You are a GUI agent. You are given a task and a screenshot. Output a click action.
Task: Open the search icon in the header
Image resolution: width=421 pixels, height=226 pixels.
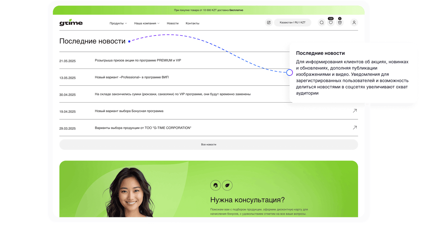[321, 22]
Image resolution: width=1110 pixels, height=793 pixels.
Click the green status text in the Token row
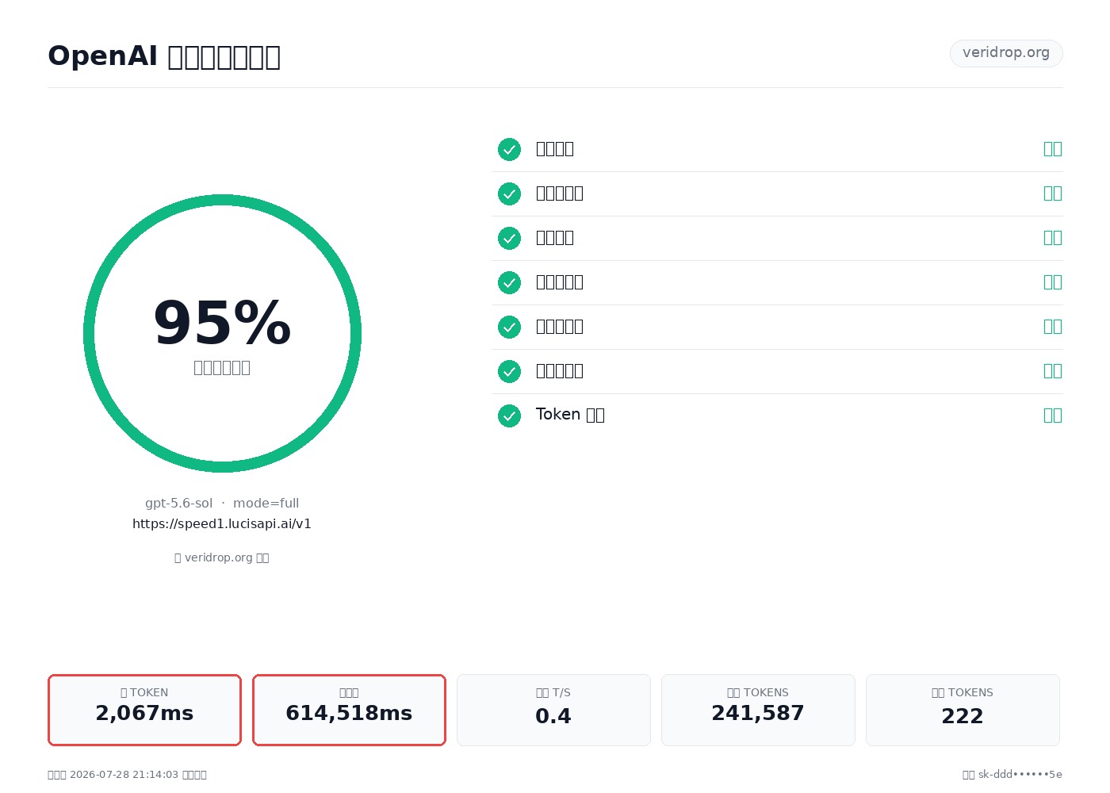point(1052,415)
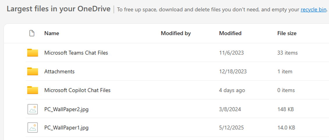Open the Attachments folder name
The width and height of the screenshot is (329, 140).
59,71
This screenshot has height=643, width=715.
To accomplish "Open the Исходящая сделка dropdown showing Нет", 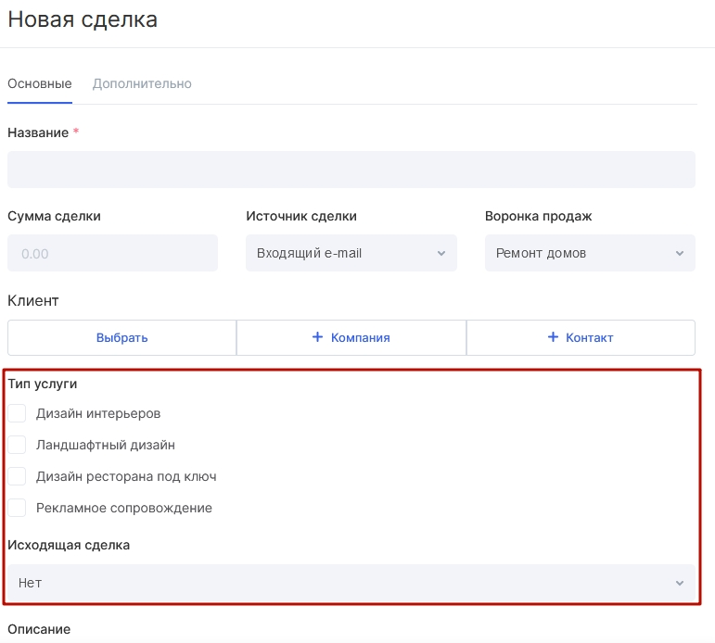I will [351, 583].
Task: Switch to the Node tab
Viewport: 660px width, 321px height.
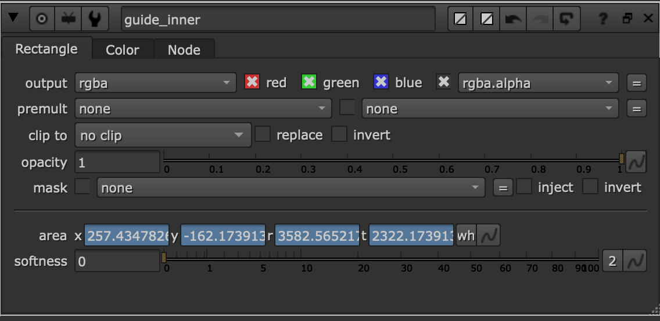Action: click(x=184, y=50)
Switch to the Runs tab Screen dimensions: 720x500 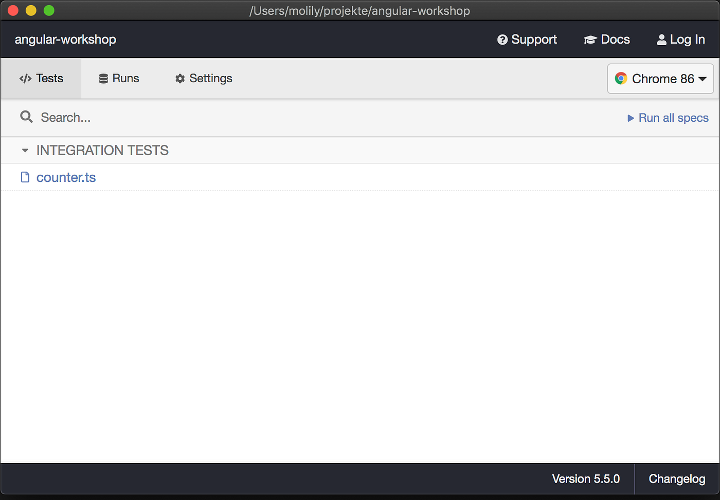tap(119, 78)
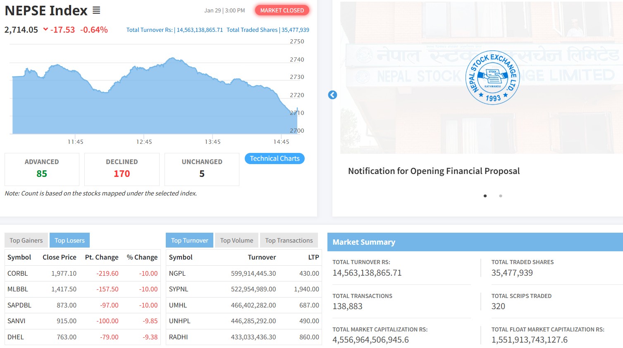
Task: Click the MARKET CLOSED status badge
Action: (282, 10)
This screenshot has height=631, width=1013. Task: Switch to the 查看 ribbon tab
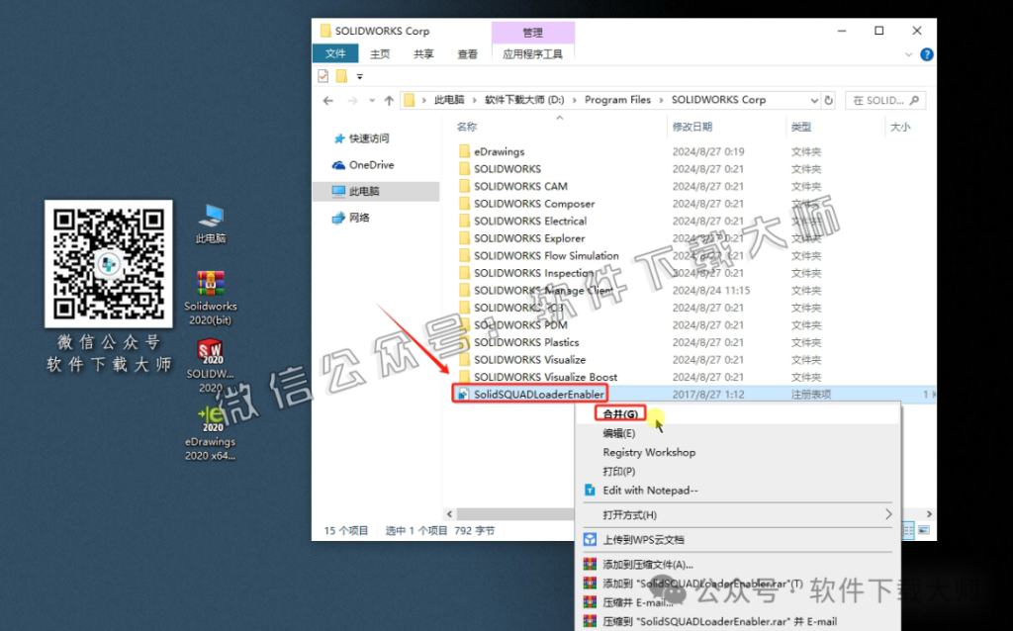[x=467, y=53]
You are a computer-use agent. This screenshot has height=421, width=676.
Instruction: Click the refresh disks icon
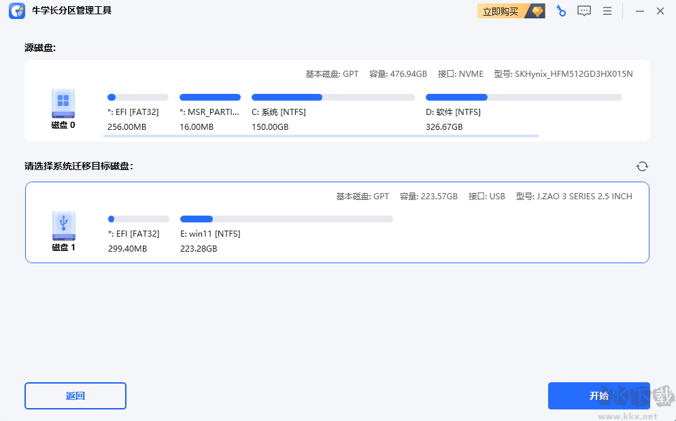641,166
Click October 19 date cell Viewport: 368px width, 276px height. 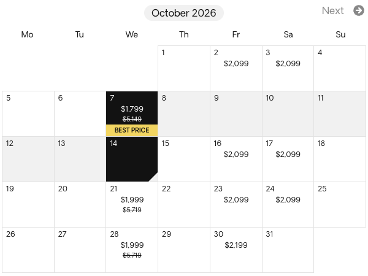28,204
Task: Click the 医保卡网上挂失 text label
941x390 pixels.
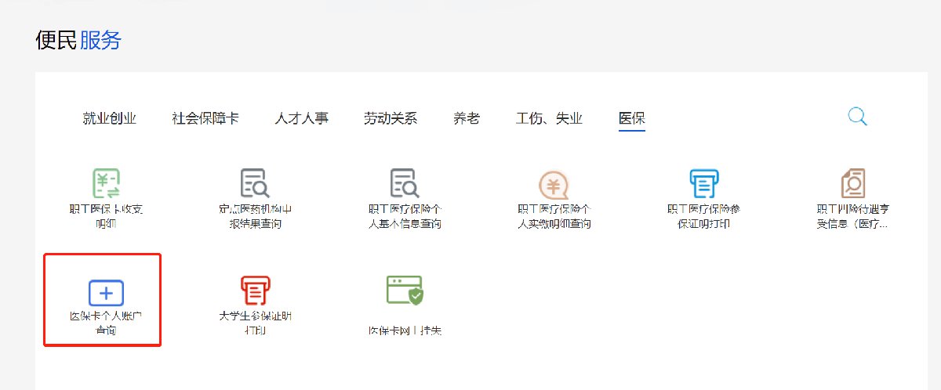Action: [405, 330]
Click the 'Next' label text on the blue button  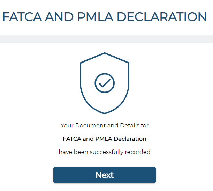point(105,175)
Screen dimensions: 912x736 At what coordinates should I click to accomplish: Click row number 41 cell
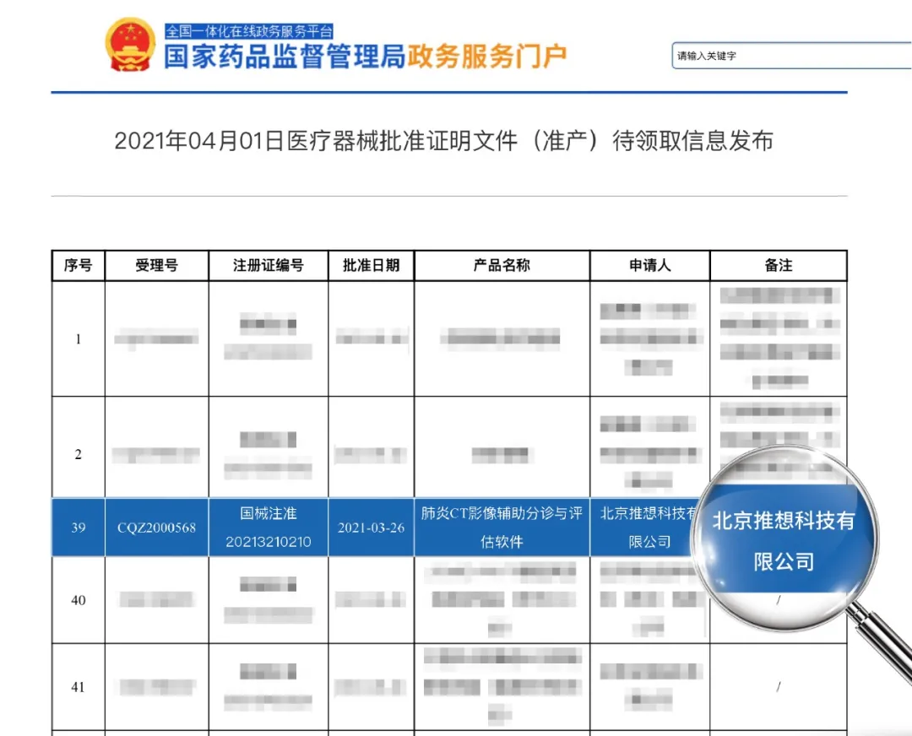point(77,688)
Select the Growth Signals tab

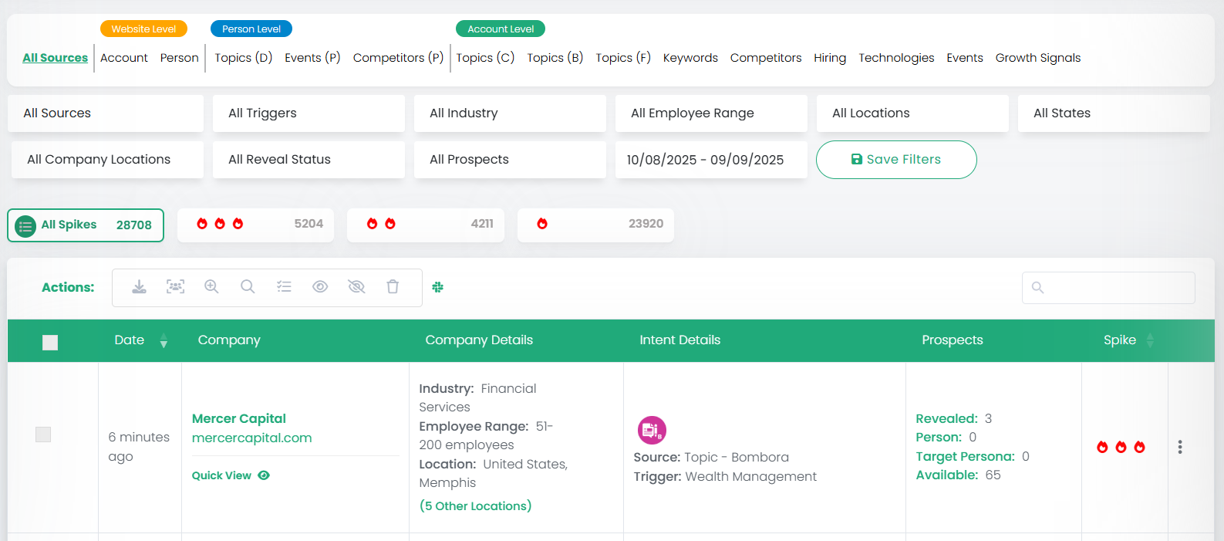click(x=1037, y=58)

========================================

» **Your instructions**
Leave the pictures out and reproduce exactly the lines from the top of the listing above through the line with "Image resolution: width=1110".

» **Answer**
You are a GUI agent. You are given a task and a screenshot. Output a click action.
Task: Open the search icon in the header
Image resolution: width=421 pixels, height=226 pixels.
[321, 22]
Image resolution: width=1110 pixels, height=793 pixels.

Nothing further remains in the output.